● **Supplied text**:

Sometime around the first of January of this year it occurred to me to keep a food journal, at least for one month so that once and for all I could fairly answer the above questioner's fair question, "What do YOU eat." I have done that and publish it here now. I do not believe that is any kind of model diet. But it is an almost completely accurate account of what I did in fact eat in this particular month of this particular year. I did not plan menus or do any thing out of the ordinary because I was keeping a journal. Because it was so cold this January I probably ate more soup and chili than I do in the warmer months when I am likely to eat more salads and fresh local fruits and vegetables. But that's about it.
A further note on my eating patterns. Until I was nearly 60 years old (even including my early years as a vegetarian), my breakfast diet consisted of fried or scrambled eggs, toast and potatoes or grits. Before I became a vegetarian 20 years ago it also included bacon or sausage. When I became a vegan 5 years ago I gave up the eggs as well and more or less just gave up eating breakfast. With time I came to a point where I sometimes have what I call a continental breakfast of toast and fruit. Occasionally oatmeal or cereal with vegan margarine and or soy milk. I drink exacty 2 cups of coffee every morning religiously, each with about one teaspoon of sugar, maple syrup or molasses. My friends continue to chastise me for what often appears to be a diet of only 2 meals a day. Actually, it is sometimes more like one. I can now feel vindicated about this pattern because of General Stanley McChrystal, the recently retired 4 star general who claimed to eat only one meal a day.

● **Given information**:

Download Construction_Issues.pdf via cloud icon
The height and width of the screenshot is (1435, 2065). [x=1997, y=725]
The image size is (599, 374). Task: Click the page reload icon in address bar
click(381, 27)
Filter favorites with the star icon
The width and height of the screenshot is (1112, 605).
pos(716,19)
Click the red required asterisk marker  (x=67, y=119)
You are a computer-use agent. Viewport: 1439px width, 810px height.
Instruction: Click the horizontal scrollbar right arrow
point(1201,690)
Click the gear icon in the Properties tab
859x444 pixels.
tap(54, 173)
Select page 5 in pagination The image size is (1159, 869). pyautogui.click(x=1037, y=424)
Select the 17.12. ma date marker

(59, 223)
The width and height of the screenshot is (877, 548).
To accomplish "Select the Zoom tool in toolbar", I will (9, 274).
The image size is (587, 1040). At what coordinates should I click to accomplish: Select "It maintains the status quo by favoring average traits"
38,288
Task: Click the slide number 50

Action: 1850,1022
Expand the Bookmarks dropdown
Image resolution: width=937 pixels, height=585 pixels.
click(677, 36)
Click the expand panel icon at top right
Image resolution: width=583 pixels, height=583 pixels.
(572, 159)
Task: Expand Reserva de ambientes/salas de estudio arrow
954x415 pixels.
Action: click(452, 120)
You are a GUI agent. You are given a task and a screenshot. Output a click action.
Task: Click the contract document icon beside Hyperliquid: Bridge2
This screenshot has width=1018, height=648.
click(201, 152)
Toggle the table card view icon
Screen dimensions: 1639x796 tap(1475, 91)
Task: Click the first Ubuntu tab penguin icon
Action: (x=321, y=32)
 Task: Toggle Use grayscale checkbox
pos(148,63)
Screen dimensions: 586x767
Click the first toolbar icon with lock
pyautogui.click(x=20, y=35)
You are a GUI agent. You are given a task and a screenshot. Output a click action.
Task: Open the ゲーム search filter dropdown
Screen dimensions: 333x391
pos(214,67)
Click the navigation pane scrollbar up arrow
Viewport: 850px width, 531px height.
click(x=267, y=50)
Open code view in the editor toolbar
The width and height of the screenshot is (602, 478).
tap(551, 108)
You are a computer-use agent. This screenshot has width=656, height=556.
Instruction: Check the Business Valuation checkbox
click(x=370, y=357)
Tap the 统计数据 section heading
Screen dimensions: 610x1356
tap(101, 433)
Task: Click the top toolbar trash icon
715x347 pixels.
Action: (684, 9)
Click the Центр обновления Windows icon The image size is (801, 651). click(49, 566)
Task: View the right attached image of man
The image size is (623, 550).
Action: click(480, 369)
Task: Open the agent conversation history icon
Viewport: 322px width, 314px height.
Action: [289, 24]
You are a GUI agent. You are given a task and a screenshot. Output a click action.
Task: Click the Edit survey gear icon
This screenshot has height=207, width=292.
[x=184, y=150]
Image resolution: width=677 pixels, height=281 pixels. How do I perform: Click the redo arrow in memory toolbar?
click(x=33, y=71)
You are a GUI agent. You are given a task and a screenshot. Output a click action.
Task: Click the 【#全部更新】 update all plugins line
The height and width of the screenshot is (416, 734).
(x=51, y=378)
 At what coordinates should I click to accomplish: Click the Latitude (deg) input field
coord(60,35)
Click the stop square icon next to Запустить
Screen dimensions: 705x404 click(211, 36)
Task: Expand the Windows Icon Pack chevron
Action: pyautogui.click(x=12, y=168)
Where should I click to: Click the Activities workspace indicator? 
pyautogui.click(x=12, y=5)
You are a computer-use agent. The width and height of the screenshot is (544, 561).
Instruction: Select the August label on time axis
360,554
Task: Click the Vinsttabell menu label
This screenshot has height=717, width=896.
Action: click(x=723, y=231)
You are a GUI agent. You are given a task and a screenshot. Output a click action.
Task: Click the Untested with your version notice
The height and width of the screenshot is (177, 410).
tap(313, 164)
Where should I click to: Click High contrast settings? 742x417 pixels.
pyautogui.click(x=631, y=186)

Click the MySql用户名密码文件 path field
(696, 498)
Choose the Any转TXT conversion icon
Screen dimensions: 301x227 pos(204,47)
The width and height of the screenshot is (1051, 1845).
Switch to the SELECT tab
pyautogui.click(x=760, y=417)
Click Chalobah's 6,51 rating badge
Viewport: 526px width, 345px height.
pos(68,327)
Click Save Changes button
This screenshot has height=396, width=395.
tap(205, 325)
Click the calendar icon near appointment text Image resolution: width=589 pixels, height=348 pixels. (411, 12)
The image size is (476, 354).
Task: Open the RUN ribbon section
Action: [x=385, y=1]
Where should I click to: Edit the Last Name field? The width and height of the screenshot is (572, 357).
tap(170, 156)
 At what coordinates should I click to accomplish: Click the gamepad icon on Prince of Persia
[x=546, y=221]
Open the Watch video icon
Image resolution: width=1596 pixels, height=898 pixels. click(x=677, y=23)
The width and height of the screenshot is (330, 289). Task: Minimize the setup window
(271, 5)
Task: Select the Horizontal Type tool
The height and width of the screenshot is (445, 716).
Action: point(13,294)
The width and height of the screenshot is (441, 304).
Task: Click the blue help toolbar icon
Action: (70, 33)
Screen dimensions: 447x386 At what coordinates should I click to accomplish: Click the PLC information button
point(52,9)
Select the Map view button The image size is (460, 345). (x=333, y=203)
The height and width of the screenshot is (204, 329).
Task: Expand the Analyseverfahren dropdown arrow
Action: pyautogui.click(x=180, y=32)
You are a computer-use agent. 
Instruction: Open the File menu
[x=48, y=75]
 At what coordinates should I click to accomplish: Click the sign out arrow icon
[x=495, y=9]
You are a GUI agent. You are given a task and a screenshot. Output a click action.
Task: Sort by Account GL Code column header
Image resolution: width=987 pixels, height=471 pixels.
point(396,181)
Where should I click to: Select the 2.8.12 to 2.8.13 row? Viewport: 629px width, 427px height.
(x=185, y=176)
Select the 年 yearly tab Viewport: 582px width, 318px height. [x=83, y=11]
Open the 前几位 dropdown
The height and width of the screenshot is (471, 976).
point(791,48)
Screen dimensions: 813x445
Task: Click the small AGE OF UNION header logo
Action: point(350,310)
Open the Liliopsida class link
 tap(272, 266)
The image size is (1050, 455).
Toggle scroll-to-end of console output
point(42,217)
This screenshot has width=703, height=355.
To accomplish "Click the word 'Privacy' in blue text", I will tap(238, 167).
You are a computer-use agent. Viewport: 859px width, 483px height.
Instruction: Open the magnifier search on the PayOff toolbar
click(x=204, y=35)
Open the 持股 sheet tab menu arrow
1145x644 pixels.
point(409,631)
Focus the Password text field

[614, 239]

● **Work instructions**:
Continue the piece about keeping a month-long food journal, picking up right after its last sentence and keeping the same first-person voice.

● **Result of this task**:
One final note. I usually have a cocktail or two before supper and drink beer or wine with my evening meals and have several more before I go to bed.. This is certainly not inconsistent with vegetarianism since the production of alcoholic spirits does not usually involve animals (there are some exceptions in some processing procedures that involve some animal products that are of particular concern to some vegans.) I do not promote or in any way suggest that the consumption of alcohol should or should not be a part of a vegetarian diet (or any other diet). But any substance you put into your stomach is going to have an effect on your overall body chemistry and eventually on your health. With this final disclosure I believe I can safely say that I am presenting a fairly complete accounting of my food and fuel consumption for one complete month.
Larry L. Dill's Complete Food Journal for January 2011
Jan 1 Brunch: toast with margarine, Soy milk*, banana.
Supper: Black eyed peas and collard greens cooked with garlic, jalapeno peppers, home fried potatoes, fruit salad with tangerines, apples, raisins, kiwi, mango, pineapple, cornbread with earth balance vegan margarine.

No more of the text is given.